Thanks for your patience, this error message is helpful to me. I’ll investigate further.
Sent from my iPad
On 1 May 2020, at 02:53, cjohnsonj notifications@github.com wrote:
Ok. I've tested the new version. Bad news. It crashes and burns now.... Graphite module not installed. Data will not be logged to Graphite. Traceback (most recent call last): File "/usr/sbin/storagefancontrol", line 575, in
main() File "/usr/sbin/storagefancontrol", line 564, in main highest_temperature = temp_source.get_highest_temperature() File "/usr/sbin/storagefancontrol", line 243, in get_highest_temperature self.highest_temperature = max(results) ValueError: max() arg is an empty sequence — You are receiving this because you commented. Reply to this email directly, view it on GitHub, or unsubscribe.
I'm still working on your issue, but I discovered something else by accident which you should be aware of (if you aren't already):
3 of your hard drives are in bad shape. Two of them seem really bad, one is just starting to show some problems.
As you can see, two of your hard drives are in bad shape as thousands of sectors have been deemed bad and reallocated (replaced with spare ones). I'm not sure how long this is going on and if you are aware, but I would recommend replacing them all, or at least the two 'bad' ones.
Reallocated_Sector_Ct 0x0033 100 100 036 Pre-fail Always - 40 Reallocated_Sector_Ct 0x0033 098 098 036 Pre-fail Always - 2968 Reallocated_Sector_Ct 0x0033 073 073 036 Pre-fail Always - 1126
I've used your test data and could not reproduce your problem. Have you found a work-around for your particular problem or are you willing to run a debug-version of storagefancontrol to see if we can determine the cause?
I haven't found a workaround and I am willing to run a debug version.
I have created two branches. The first branch is called python2.x. This is the original storagefancontrol you used before the python3 migration. You could probably switch to the old version and things should be ok.
I've also created the 'testing' branch. This branch is based on the 'new' python3 code we have been throubleshooting. This code will create a folder /tmp/storagefancontrol in which some data is written (feel free to inspect the contents).
If you want to run this testing / debug version, could you zip the /tmp/storagefancontrol output and share the zip file here?
The testing/debug version doesn't generate anything in /tmp for me to provide. I think that's because it's exiting before anything of substance can start to happen.. `Graphite module not installed. Data will not be logged to Graphite.

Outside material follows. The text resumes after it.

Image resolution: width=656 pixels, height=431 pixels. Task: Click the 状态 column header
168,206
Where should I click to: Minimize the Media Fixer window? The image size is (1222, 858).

No temperature data retrieved through SMART. Exiting.
Just to sanity check things I whipped up a thing in bash to make sure that smartctl is there/working etc....
sda temp is ### this is my SSD that doesn't show temps sdb temp is 31 sdc temp is 32 sdd temp is 32 sde temp is 32 sdf temp is ### this is an SAS drive that outputs temp, but you have to get it in a different way sdg temp is 30 sdh temp is 31 sdi temp is ### this is the other SAS drive sdj temp is 31 sdk temp is 32 sdl temp is 31 sdm temp is 31 sdo temp is 30 sdp temp is 32 sdq temp is 37 sdr temp is 30 sds temp is 31 sdt temp is 30 sdu temp is 31 sdv temp is 29 sdw temp is 29 sdx temp is 29 sdy temp is 28 sdz temp is ### this is my flash drive so again, no temp data here.
FILES=ls /sys/block/ | grep sd
for disk in $FILES
do
#smartctl -a /dev/$f
#smartctl -a /dev/$f | grep Temperature_Celsius | tail -c3
#smartctl -a /dev/$f | grep Temperature_Celsius | awk '{print $4}' | sed 's/^0*//'
#smartctl -a /dev/$f | grep Temperature_Celsius | awk '{print $10}'
#hddtemp -n /dev/$f 2>&1 | grep -P '(?<!\d)\d{2}(?!\d)'
echo $disk temp is `smartctl -l scttempsts /dev/$disk | grep -oP 'Current Temperature:\K.*(?<!\d)\d{2}(?!\d)'`
#echo ""
#echo ""
` I don't know how much, or if that helps you any. I thought I'd try to help somehow......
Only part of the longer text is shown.